Every object in Parse.com has your own ObjectId, that is a string with 10 char and apparently it is created by this regex: [0-9a-zA-Z]{10} . Parse.com中的每个对象都有自己的ObjectId,这是一个包含10个字符的字符串,显然它是由这个正则表达式创建的: [0-9a-zA-Z]{10}

Example of ObjectId in Parse: Parse中ObjectId的示例:

  • X12wEq4sFf X12wEq4sFf
  • Weg243d21s Weg243d21s
  • zwg34GdsWE zwg34GdsWE

I would like to convert this String to Long, because it will save memory and improve searching. 我想将此String转换为Long,因为它将节省内存并改善搜索。 (10 chars using UTF-8 has 40 bytes, and 1 long has 8 bytes) (使用UTF-8的10个字符有40个字节,1个长度有8个字节)

If we calculate the combinations, we can find: 如果我们计算组合,我们可以找到:

  • String ObjectId: 62^10 = 839299365868340224 different values; String ObjectId: 62 ^ 10 = 839299365868340224不同的值;
  • long: is 2^64 = 18446744073709551616 different values. long:是2 ^ 64 = 18446744073709551616不同的值。

So, we can convert these values without losing information. 因此,我们可以转换这些值而不会丢失信息。 There is a simple way to do it safely? 有一种简单的方法可以安全地完成它吗? Please, consider any kind of encoding for Chars (UTF-8, UTF-16, etc); 请考虑Chars的任何编码(UTF-8,UTF-16等);

EDIT: I am just thinking in a hard way to solved it. 编辑:我只是想以一种艰难的方式来解决它。 I am asking if there is an easy way. 我问是否有一个简单的方法。
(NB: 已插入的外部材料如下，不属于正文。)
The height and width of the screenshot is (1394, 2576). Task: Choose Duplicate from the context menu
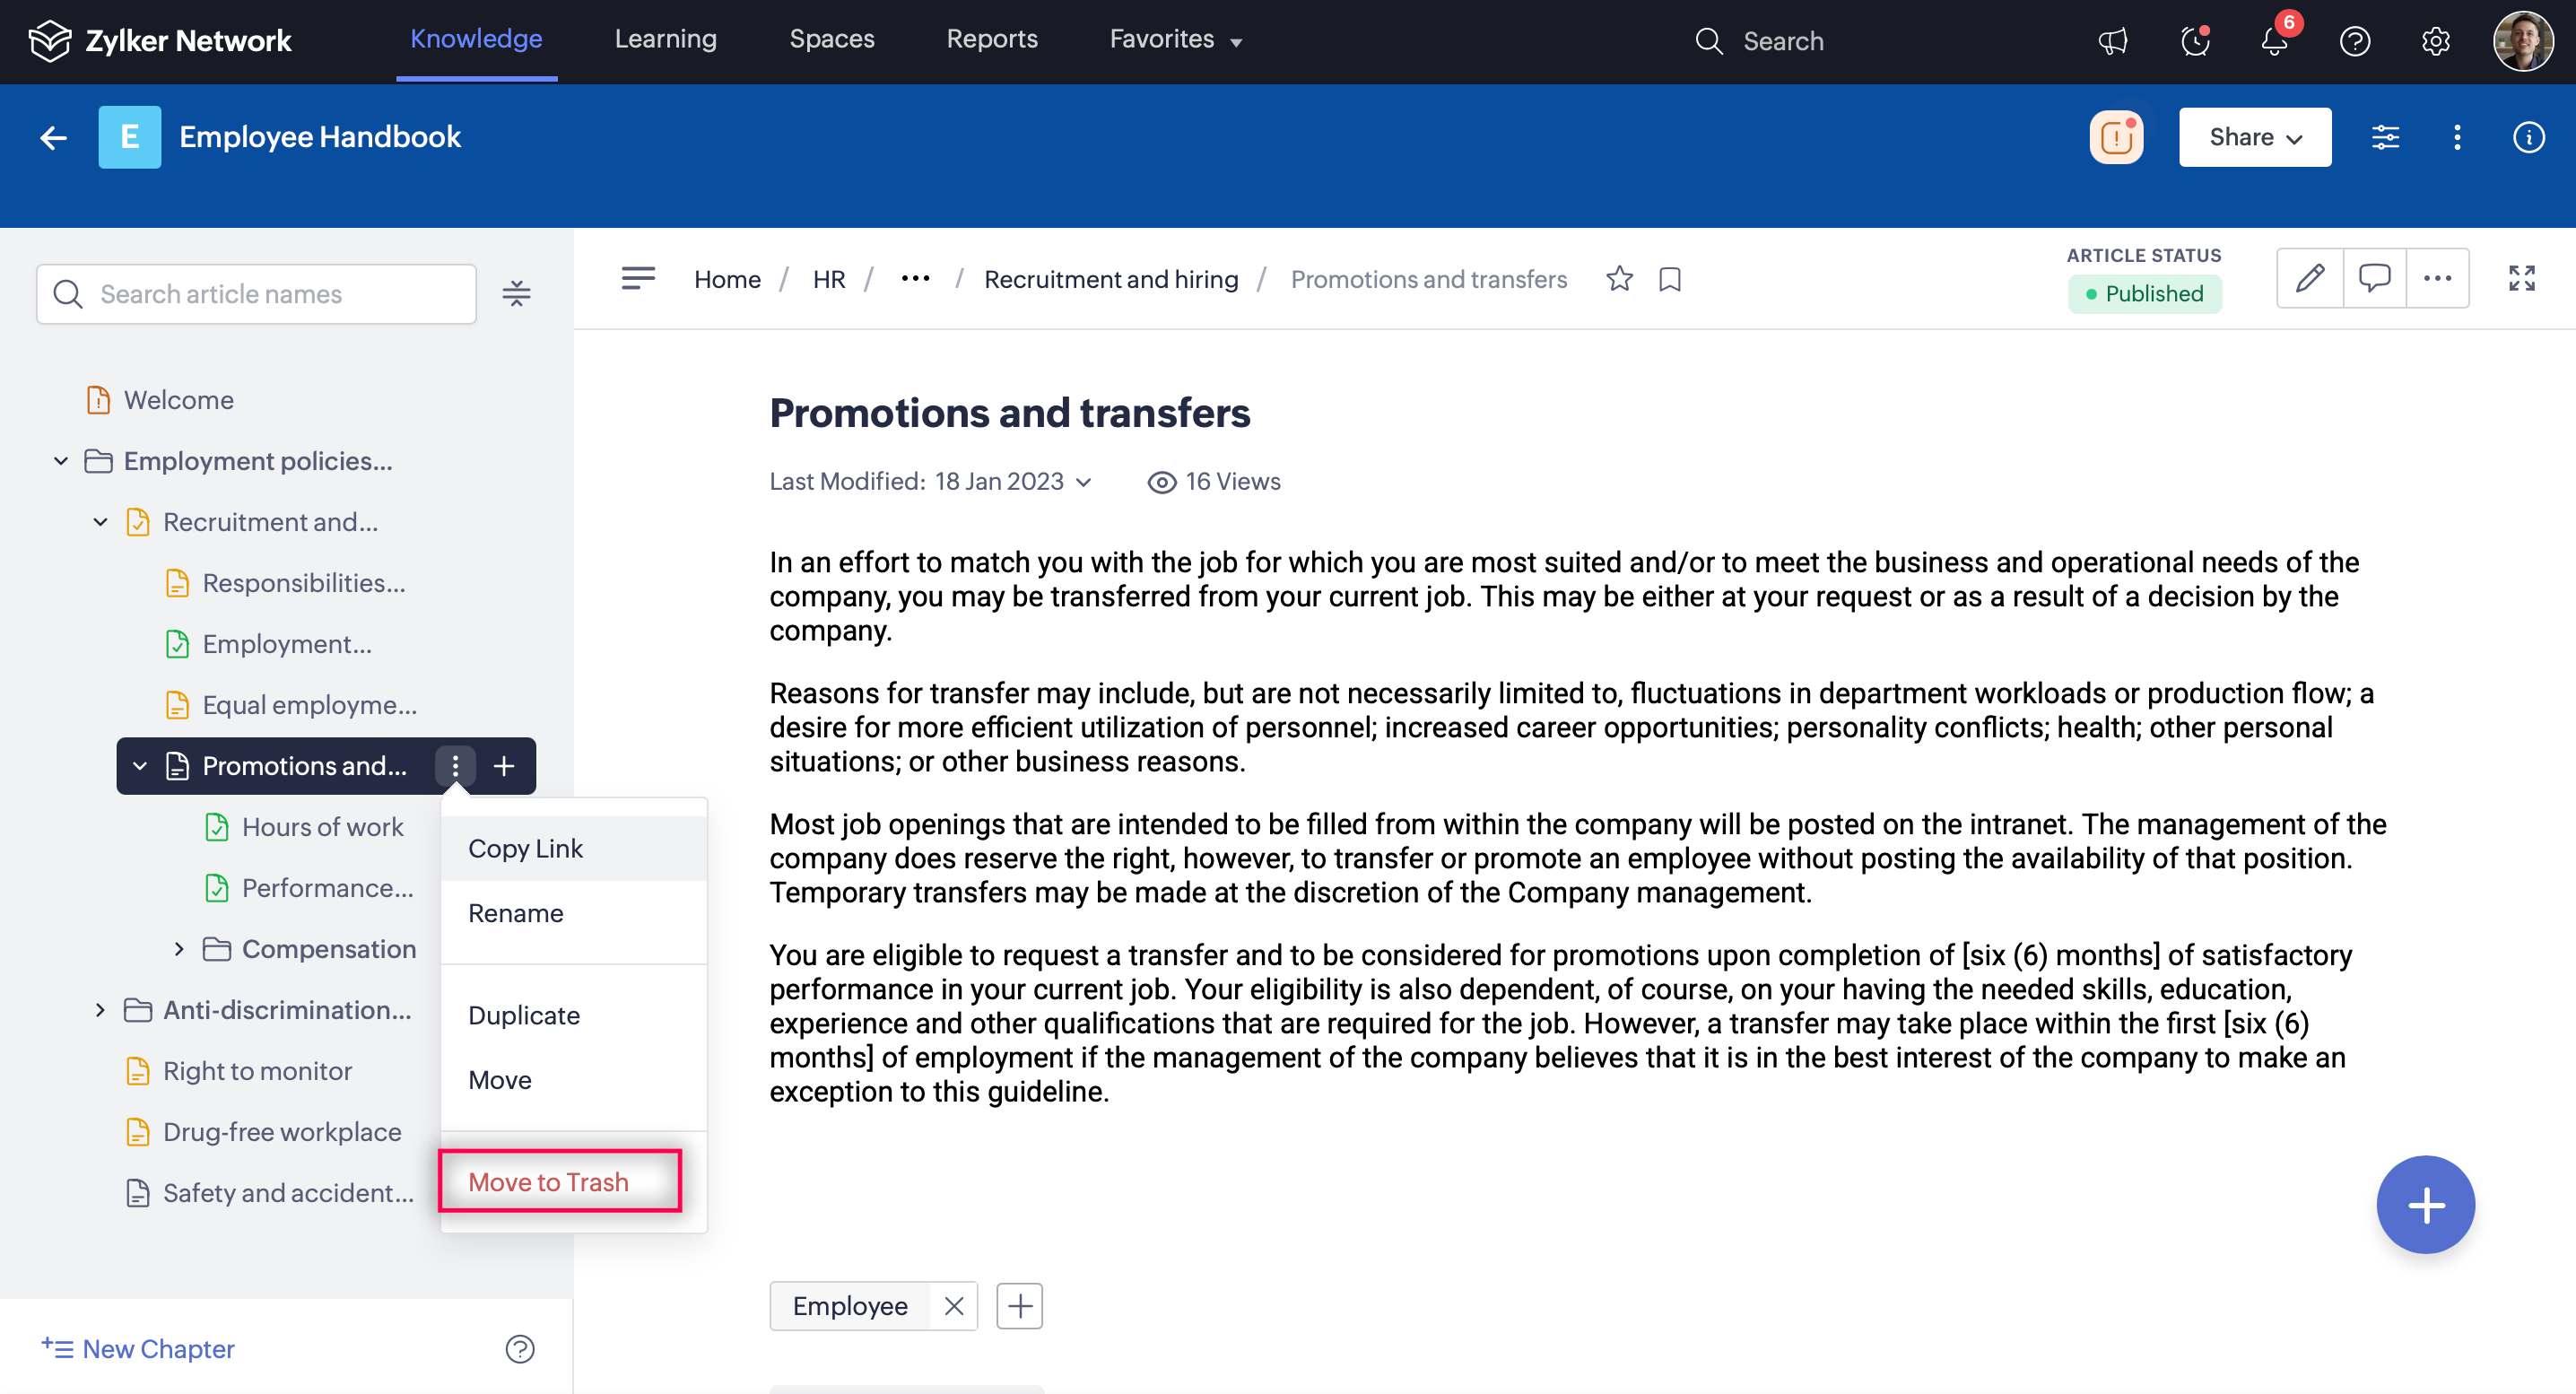pyautogui.click(x=524, y=1015)
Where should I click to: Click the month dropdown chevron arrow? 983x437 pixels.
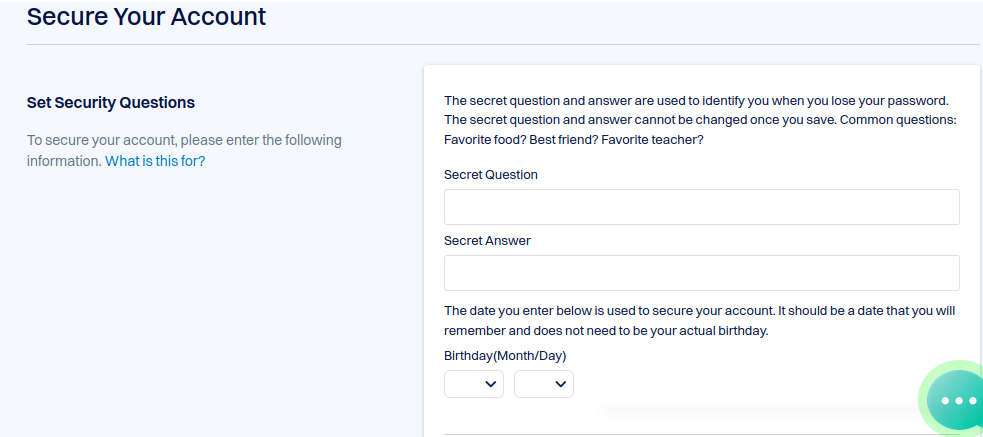click(491, 384)
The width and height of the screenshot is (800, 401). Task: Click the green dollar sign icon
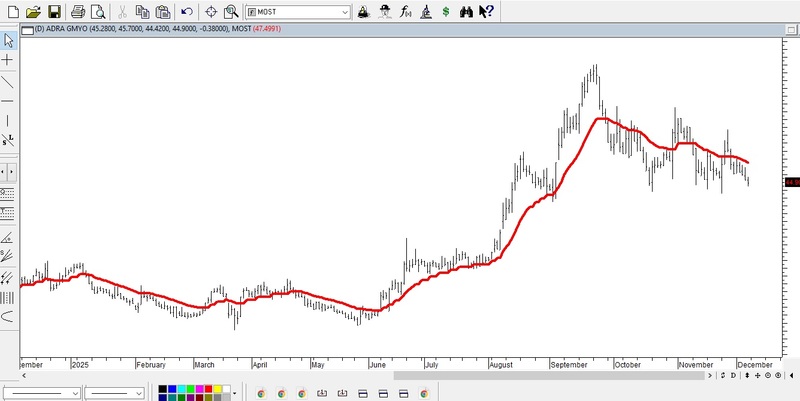point(446,12)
  1. Your character set is a subset of the commonly-used Base64 encoding, so you could just use that. 您的字符集是常用Base64编码的子集,因此您可以使用它。 Java has the Base64 class, no need to roll your own codec for this. Java有Base64类,不需要为此编写自己的编解码器。
  2. Are you sure this is actually valuable? 你确定这实际上有价值吗? "because it will save memory and improve searching" seems like an untested assertion; “因为它会节省内存并改善搜索”似乎是一个未经测试的断言; saving a few bytes on the IDs may very well be offset by the added cost of encoding and decoding every time you want to use something. 在ID上保存几个字节可能会被每次想要使用某些东西时增加的编码和解码成本所抵消。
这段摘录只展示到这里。